We work on plasma samples obtained from 98 patients participating in the LEMONADE study: 34 people were definitively diagnosed with myocardial infarction and 64 people had a different cause of chest pain (cardiac or extra-cardiac). The material has already been collected and biobanked. In such projects, the devil is in the details, which is why the samples were prepared according to a unified protocol so that the differences in the results were due to the biology of the disease, and not due to the technical nuances of blood collection or preparation.
In the first stage, we are going to isolate small ncRNAs from the plasma and EV-enriched fraction. We are planning to isolate the vesicles using a method that acts as a very precise sieve (so-called size exclusion chromatography), thanks to which we are going to get a fraction rich in EV, and poor in "random" proteins. Then, in the selected group of 20 samples, we are going to perform next-generation sequencing (NGS). It is a "discovery" method: instead of looking for one pre-selected marker, we can see a broad ncRNA profile and select molecules that best distinguish patients with ACS (acute coronary syndromes) from the others – already on admission to the hospital.
During the second stage, we are going to select up to ten most promising candidates and verify them in all 98 patients with qRT PCR. The technique is fast, sensitive and standardizable in diagnostic laboratories – i.e., one that stands a real chance of being translated into a future test. We are also planning to look at how levels of selected ncRNAs are associated with the patients' clinical features (e.g., pain characteristics), with troponin on admission, and with inflammatory markers.

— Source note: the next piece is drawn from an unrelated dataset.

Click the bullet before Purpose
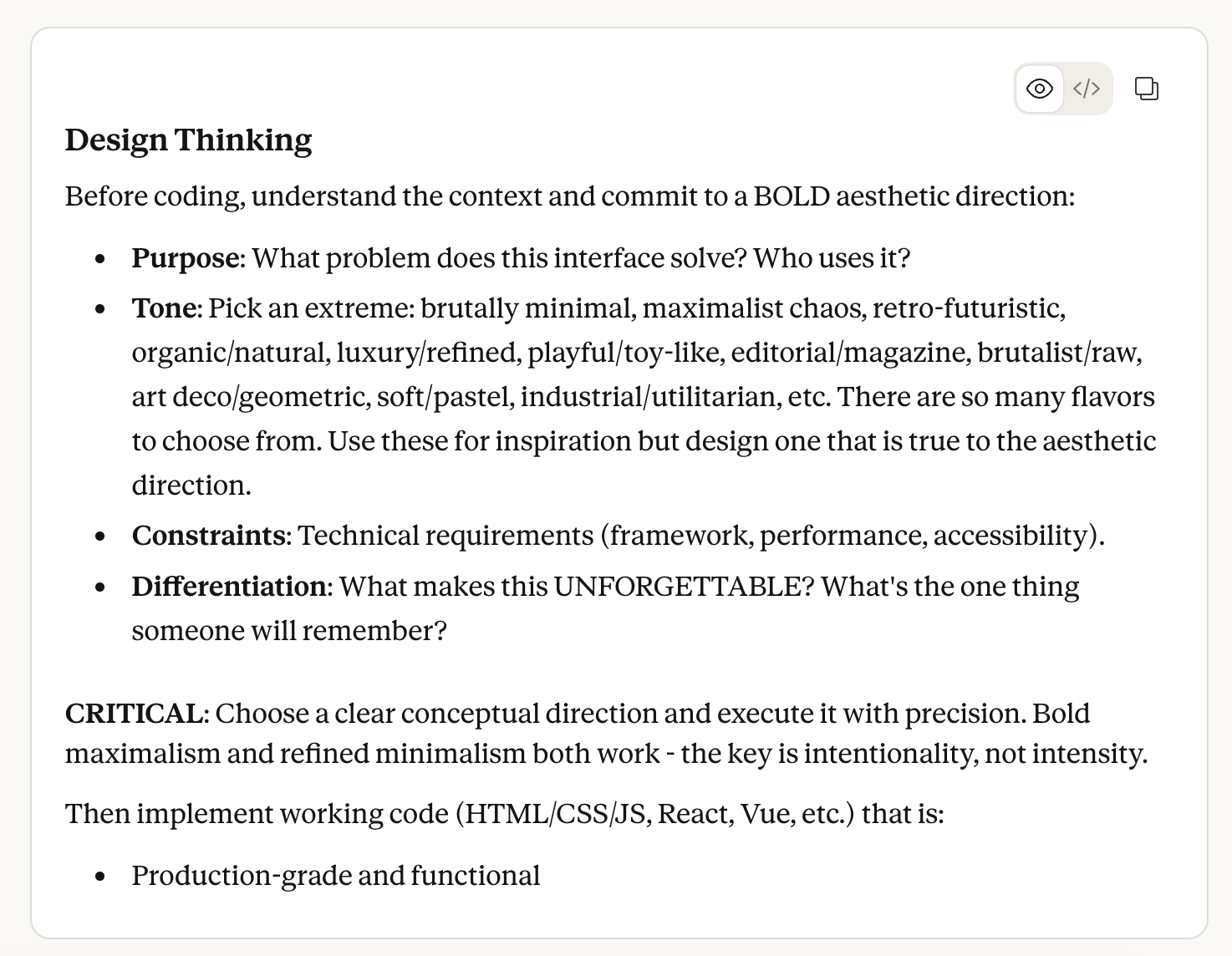This screenshot has width=1232, height=956. (100, 259)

The third stage focuses on the prognosis. We are going to examine whether the acute phase ncRNA profile is associated with the risk of recurrence of ischemic events within 3 years of follow-up (e.g., reinfarction, rehospitalization, or sudden cardiac death). We are planning to combine molecular data with clinical and laboratory information to develop a risk model useful to physicians and patients, and to better understand what biological processes underlie the observed RNA changes.

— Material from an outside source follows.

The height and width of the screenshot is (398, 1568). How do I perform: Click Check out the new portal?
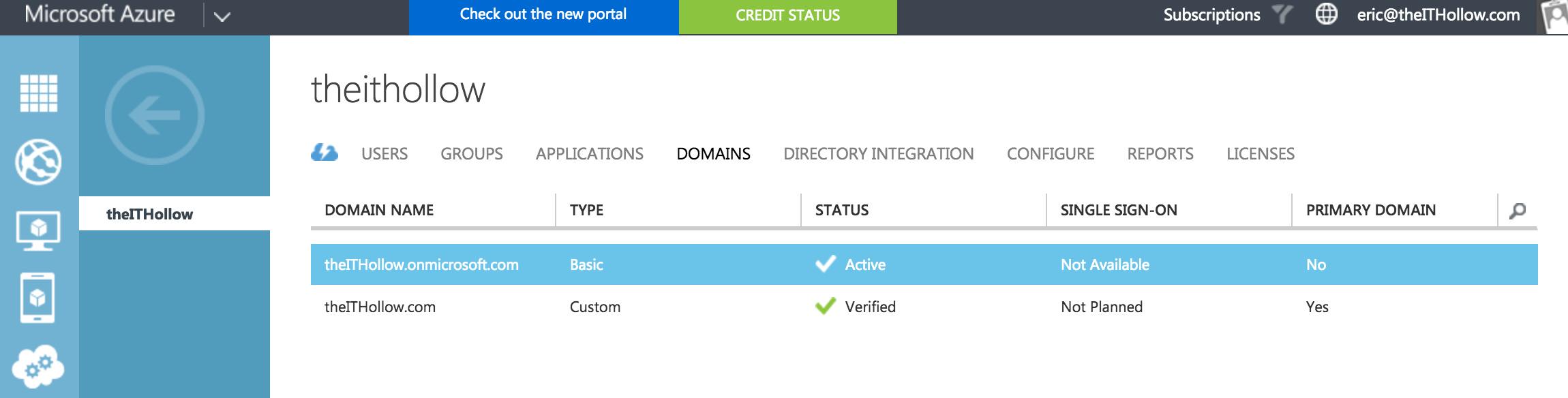[543, 15]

The novelty lies in the presence of two "sources" of information and a broader view of RNA
Numerous previous studies have focused mainly on microRNAs. We want to look more broadly – also taking account of piRNA and snoRNA, i.e., molecules less often analyzed in the context of ACS. At the same time, we are going to compare two "carriers" of information: ncRNA circulating freely in the plasma and ncRNA enclosed in the extracellular vesicles. This may answer the question of where the signal is more specific to the developing clot and whether there is "clearer" information about the mechanism of the disease in the vesicles.
What can the patient gain?
If it is possible to identify an ncRNA panel that increases earlier than troponin, the benefits may be very practical. In patients at a high risk of myocardial infarction, the diagnosis could be made faster, which would shorten the path to the treatment and a possible urgent intervention. On the other hand, in some patients with pain of a different cause, it would be possible to exclude myocardial infarction faster and safer without unnecessarily long observation and some invasive tests. For the healthcare system, this means a better use of resources: fewer delays in the diagnostic process in the ER and more targeted referral of patients to the right path.

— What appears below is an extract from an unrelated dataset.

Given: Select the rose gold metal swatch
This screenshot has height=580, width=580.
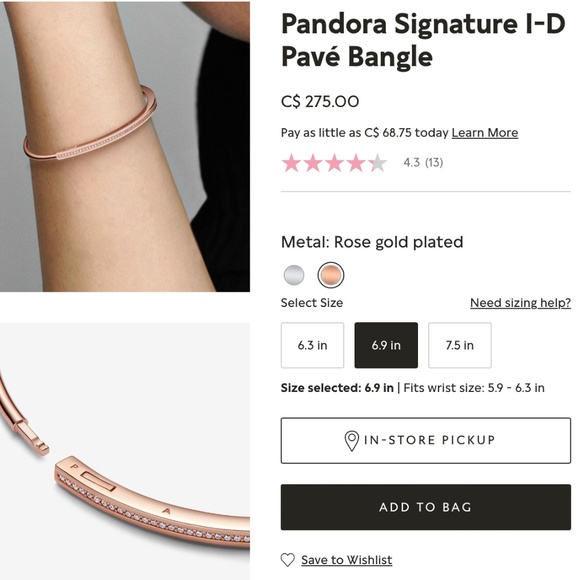Looking at the screenshot, I should coord(331,275).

The project is carried out at the Medical University of Warsaw in cooperation with centres experienced in the analysis of extracellular vesicles. Perhaps it is the "microscopic messages" stored in RNA that will make it possible to tell the patient in the future: a heart attack is just developing and we still have time to prevent it. We believe this is a step towards faster, more personalized diagnosis and a better prognosis.